▸ Stated goal
Reproduce the listing starting at the line that contains "Where should I click to: Open the print" and ending after the line that contains "(x=88, y=922)", substituting "preview image" for "thumbnail" and leaving everything else unchanged.

begin Given records

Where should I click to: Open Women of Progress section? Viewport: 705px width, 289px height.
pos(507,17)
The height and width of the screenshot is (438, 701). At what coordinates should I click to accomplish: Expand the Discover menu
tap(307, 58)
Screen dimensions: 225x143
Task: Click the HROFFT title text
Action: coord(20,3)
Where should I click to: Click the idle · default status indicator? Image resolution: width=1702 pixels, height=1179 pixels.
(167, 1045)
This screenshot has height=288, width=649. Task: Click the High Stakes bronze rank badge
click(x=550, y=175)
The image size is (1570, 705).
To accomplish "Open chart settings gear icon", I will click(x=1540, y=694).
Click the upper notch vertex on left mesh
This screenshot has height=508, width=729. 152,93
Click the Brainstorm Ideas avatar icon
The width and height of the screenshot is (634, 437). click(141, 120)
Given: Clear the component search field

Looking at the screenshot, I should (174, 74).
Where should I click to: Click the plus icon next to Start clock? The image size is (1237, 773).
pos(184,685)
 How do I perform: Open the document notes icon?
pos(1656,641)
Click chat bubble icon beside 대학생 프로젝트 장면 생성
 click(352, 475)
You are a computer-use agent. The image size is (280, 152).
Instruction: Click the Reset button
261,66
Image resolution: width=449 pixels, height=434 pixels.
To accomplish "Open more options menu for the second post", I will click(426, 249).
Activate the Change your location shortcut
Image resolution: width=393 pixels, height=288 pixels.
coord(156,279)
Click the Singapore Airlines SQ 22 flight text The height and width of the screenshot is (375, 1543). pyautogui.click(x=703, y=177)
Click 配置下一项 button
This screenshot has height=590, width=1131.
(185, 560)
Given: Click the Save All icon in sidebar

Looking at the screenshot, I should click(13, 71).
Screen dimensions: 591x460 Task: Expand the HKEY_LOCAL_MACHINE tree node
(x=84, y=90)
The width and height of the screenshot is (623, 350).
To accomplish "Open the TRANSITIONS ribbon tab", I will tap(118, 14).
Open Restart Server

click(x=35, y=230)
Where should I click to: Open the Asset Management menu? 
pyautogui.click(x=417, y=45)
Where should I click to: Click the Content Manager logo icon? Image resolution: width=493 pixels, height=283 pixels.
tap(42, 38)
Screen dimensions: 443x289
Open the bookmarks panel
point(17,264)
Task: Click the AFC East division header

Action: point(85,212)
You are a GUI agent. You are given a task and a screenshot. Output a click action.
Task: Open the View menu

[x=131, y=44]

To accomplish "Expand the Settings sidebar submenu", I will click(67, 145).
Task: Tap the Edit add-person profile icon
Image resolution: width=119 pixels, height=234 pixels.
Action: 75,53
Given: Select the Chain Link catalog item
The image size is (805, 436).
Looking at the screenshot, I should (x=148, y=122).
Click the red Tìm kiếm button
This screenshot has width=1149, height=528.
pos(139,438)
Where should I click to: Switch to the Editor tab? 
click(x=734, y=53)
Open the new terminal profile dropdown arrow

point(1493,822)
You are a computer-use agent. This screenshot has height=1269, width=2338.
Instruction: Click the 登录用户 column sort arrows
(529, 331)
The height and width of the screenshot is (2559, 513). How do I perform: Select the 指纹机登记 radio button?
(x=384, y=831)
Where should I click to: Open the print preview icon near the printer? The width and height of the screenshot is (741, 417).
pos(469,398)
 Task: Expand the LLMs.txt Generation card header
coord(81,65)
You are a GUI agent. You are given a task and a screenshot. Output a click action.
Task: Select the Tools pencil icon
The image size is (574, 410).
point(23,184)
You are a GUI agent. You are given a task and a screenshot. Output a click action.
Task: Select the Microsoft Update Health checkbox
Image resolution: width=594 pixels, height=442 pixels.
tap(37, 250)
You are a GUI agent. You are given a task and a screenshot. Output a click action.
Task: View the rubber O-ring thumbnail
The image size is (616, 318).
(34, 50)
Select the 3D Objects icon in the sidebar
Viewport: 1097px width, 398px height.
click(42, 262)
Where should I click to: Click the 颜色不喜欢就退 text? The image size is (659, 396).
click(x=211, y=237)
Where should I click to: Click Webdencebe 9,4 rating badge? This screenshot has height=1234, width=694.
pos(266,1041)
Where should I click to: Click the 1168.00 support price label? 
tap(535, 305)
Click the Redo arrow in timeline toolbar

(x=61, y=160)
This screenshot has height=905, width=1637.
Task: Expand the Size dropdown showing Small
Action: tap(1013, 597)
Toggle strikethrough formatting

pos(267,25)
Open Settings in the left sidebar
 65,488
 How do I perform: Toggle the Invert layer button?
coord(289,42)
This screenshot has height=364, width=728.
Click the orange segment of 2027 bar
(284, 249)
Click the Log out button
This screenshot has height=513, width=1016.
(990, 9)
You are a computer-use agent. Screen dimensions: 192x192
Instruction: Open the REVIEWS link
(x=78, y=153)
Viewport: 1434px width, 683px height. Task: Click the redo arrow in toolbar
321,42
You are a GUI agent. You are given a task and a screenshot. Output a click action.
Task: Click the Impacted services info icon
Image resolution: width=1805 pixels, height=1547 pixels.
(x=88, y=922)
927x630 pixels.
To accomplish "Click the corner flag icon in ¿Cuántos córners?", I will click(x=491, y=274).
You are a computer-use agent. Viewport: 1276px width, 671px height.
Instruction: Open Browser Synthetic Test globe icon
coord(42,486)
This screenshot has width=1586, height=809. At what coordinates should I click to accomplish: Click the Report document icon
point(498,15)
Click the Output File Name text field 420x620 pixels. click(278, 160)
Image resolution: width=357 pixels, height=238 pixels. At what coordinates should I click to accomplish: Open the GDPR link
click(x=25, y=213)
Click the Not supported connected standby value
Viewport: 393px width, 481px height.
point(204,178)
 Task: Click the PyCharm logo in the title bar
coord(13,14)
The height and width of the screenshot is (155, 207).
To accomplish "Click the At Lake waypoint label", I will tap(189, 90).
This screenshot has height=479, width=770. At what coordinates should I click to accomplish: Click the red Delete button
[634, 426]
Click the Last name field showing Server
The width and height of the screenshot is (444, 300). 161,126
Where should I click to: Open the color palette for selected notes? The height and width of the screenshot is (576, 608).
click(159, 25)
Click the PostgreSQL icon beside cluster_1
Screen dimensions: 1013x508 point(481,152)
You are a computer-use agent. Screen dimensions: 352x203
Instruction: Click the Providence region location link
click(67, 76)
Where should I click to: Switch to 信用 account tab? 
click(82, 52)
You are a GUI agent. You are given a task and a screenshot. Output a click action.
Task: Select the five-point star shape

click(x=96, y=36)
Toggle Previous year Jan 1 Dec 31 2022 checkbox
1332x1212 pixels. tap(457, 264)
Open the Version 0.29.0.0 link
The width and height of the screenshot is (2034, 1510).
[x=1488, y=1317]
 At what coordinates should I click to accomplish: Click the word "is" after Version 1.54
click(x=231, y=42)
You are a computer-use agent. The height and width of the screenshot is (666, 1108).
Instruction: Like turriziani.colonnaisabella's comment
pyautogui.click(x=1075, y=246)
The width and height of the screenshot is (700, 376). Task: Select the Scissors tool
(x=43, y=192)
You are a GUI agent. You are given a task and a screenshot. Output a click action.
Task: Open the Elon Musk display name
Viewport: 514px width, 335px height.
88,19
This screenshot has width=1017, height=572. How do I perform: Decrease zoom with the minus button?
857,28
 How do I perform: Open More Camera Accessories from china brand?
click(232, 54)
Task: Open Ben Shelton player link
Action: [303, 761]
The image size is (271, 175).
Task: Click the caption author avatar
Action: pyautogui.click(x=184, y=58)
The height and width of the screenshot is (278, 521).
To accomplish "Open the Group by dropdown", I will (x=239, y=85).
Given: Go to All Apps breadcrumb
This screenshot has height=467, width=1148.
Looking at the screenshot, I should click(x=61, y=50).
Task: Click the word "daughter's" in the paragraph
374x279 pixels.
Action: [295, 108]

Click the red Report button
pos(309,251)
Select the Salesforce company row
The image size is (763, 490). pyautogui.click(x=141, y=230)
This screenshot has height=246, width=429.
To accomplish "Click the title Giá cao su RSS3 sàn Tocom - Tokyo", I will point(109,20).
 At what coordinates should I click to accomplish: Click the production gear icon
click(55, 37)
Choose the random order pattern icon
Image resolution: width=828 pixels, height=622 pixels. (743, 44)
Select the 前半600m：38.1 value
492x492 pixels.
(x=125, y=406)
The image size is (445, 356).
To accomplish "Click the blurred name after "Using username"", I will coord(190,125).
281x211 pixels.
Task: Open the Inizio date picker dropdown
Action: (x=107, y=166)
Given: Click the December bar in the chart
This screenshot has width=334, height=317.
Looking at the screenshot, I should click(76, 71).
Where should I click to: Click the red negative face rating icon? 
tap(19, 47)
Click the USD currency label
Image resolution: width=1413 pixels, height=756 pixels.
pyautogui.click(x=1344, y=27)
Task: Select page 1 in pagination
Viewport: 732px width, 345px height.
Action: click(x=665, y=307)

end Given records

▸ Solution to this task
Where should I click to: Open the print preview icon near the printer? The width and height of the screenshot is (741, 417).
pos(469,398)
 Task: Expand the LLMs.txt Generation card header
coord(81,65)
You are a GUI agent. You are given a task and a screenshot. Output a click action.
Task: Select the Tools pencil icon
The image size is (574, 410).
point(23,184)
You are a GUI agent. You are given a task and a screenshot. Output a click action.
Task: Select the Microsoft Update Health checkbox
Image resolution: width=594 pixels, height=442 pixels.
tap(37, 250)
You are a GUI agent. You are given a task and a screenshot. Output a click action.
Task: View the rubber O-ring preview image
The image size is (616, 318).
(34, 50)
Select the 3D Objects icon in the sidebar
Viewport: 1097px width, 398px height.
click(42, 262)
Where should I click to: Click the 颜色不喜欢就退 text? The image size is (659, 396).
click(x=211, y=237)
Where should I click to: Click Webdencebe 9,4 rating badge? This screenshot has height=1234, width=694.
pos(266,1041)
Where should I click to: Click the 1168.00 support price label? 
tap(535, 305)
Click the Redo arrow in timeline toolbar

(x=61, y=160)
This screenshot has height=905, width=1637.
Task: Expand the Size dropdown showing Small
Action: tap(1013, 597)
Toggle strikethrough formatting

pos(267,25)
Open Settings in the left sidebar
 65,488
 How do I perform: Toggle the Invert layer button?
coord(289,42)
This screenshot has height=364, width=728.
Click the orange segment of 2027 bar
(284, 249)
Click the Log out button
This screenshot has height=513, width=1016.
(990, 9)
You are a computer-use agent. Screen dimensions: 192x192
Instruction: Open the REVIEWS link
(x=78, y=153)
Viewport: 1434px width, 683px height. Task: Click the redo arrow in toolbar
321,42
You are a GUI agent. You are given a task and a screenshot. Output a click action.
Task: Click the Impacted services info icon
Image resolution: width=1805 pixels, height=1547 pixels.
(x=88, y=922)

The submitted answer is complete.